António Costa falou sobre o acidente ocorrido na segunda-feira no concelho de Borba, no Alentejo, na conferência de imprensa de balanço de três anos do Governo, na Casa de Allen, no Porto.

"Se houver alguma responsabilidade com certeza, mas, ao contrário de outras circunstâncias, não há uma evidência da responsabilidade do Estado", disse, apontando, depois, que a ponte de Entre-os-Rios, que caiu no início de 2001, era "uma infraestrutura do Estado e não do município"

De acordo com o primeiro-ministro, no caso do acidente de Borba, "a estrada não é da gestão das infraestruturas do Estado desde 2005".

"O Estado é uma pessoa coletiva pública distinta dos municípios. Não me compete a mim estar a apurar se há ou não responsabilidade do município enquanto titular da estrada, mas também não me compete substituir-me ao município em eventuais responsabilidades", declarou.

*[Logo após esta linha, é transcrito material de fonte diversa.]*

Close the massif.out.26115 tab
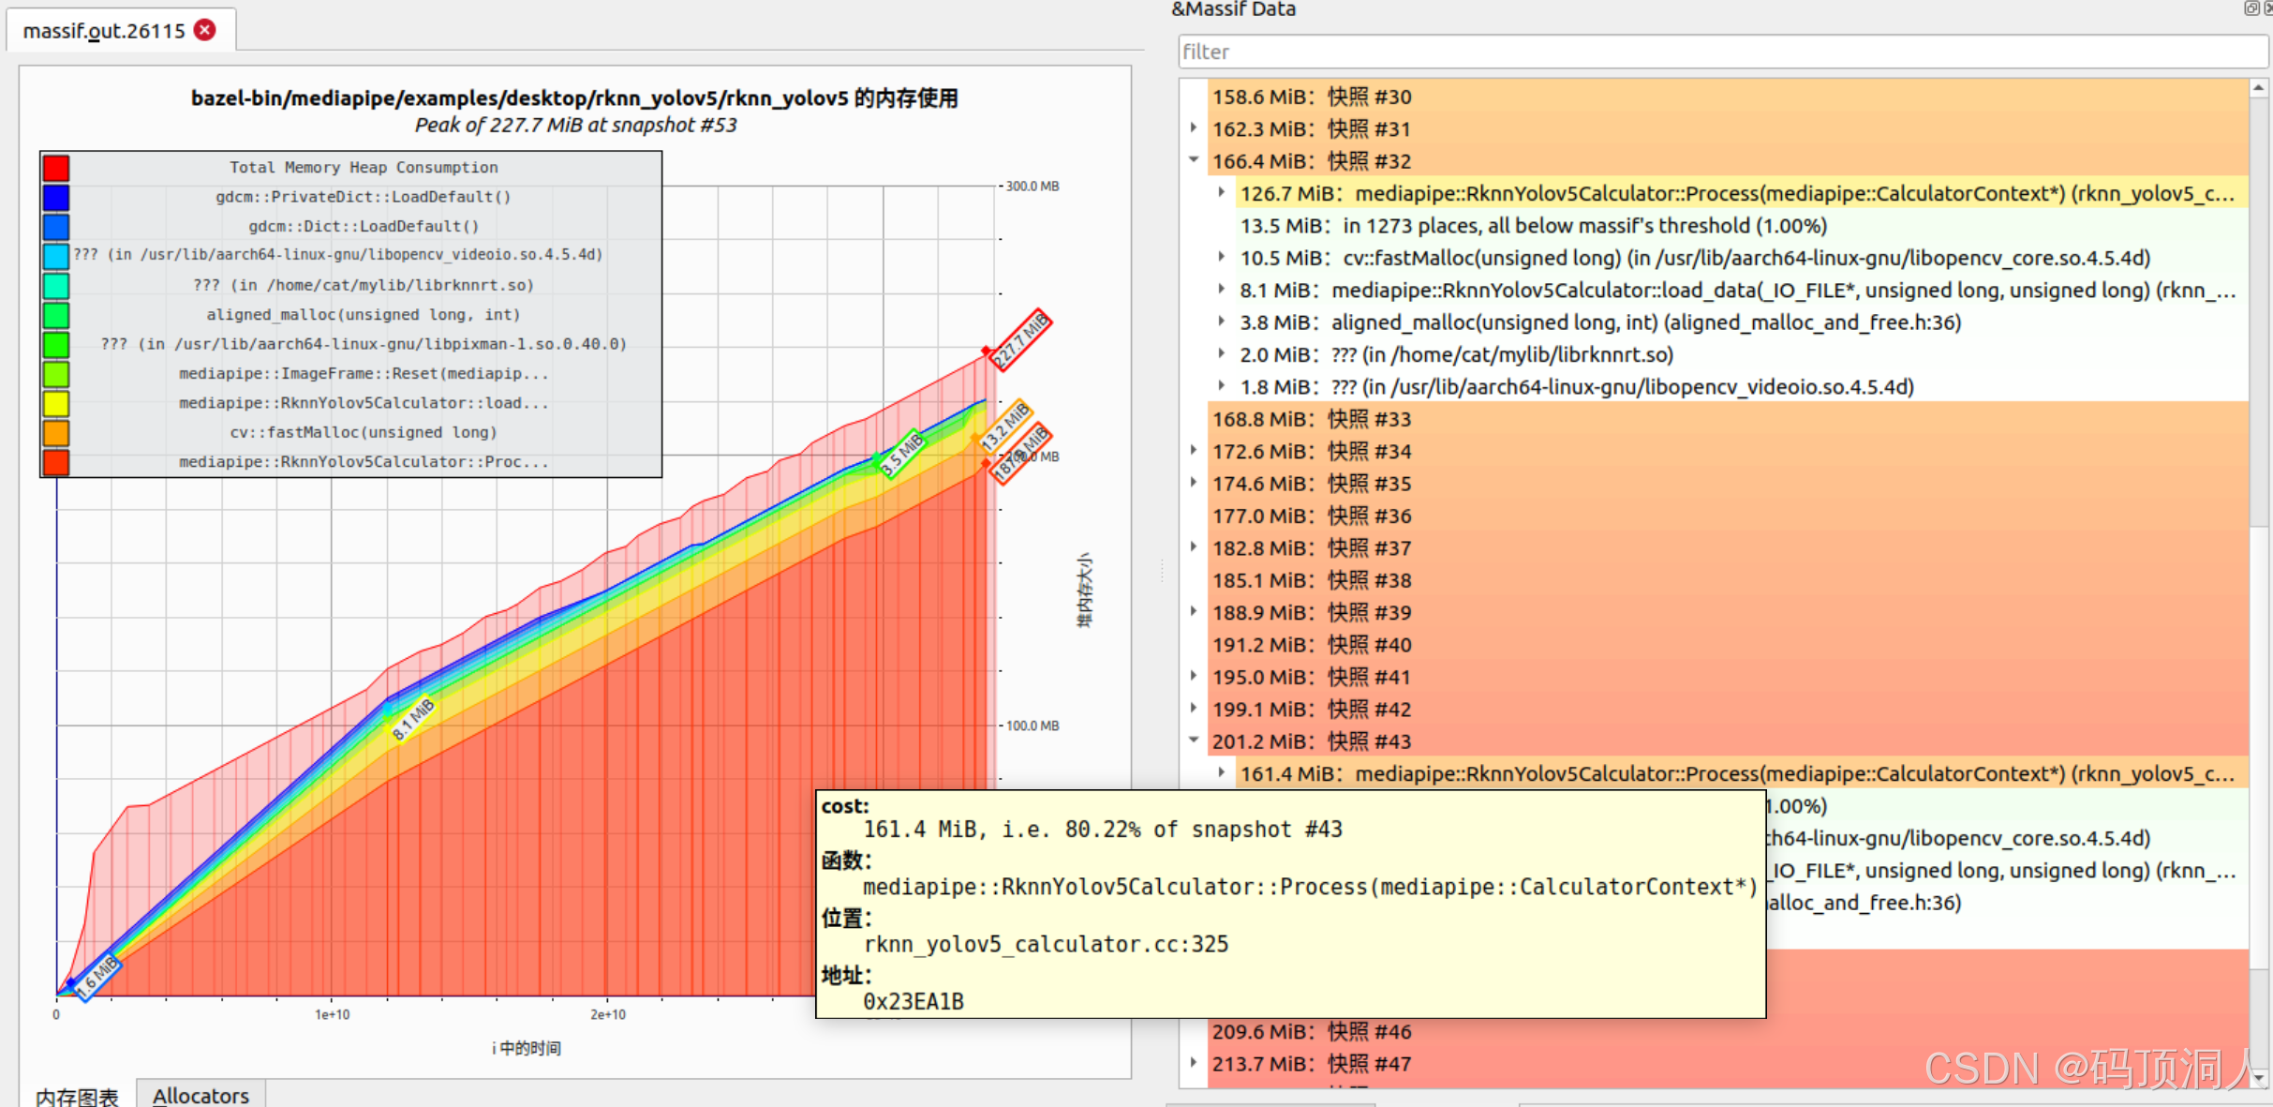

O deslizamento de um grande volume de terras e o colapso de um troço da estrada entre Borba e Vila Viçosa, no distrito de Évora, para o interior de poços de pedreira ocorreu na segunda-feira às 15:45.

Segundo as autoridades, o colapso de um troço de cerca de 100 metros da estrada terá arrastado para dentro da pedreira contígua, com cerca de 50 metros de profundidade, uma retroescavadora e duas viaturas civis, um automóvel e uma carrinha de caixa aberta.

Na terça-feira à tarde foi retirado o corpo de um dos dois mortos confirmados, havendo ainda três pessoas dadas como desaparecidas.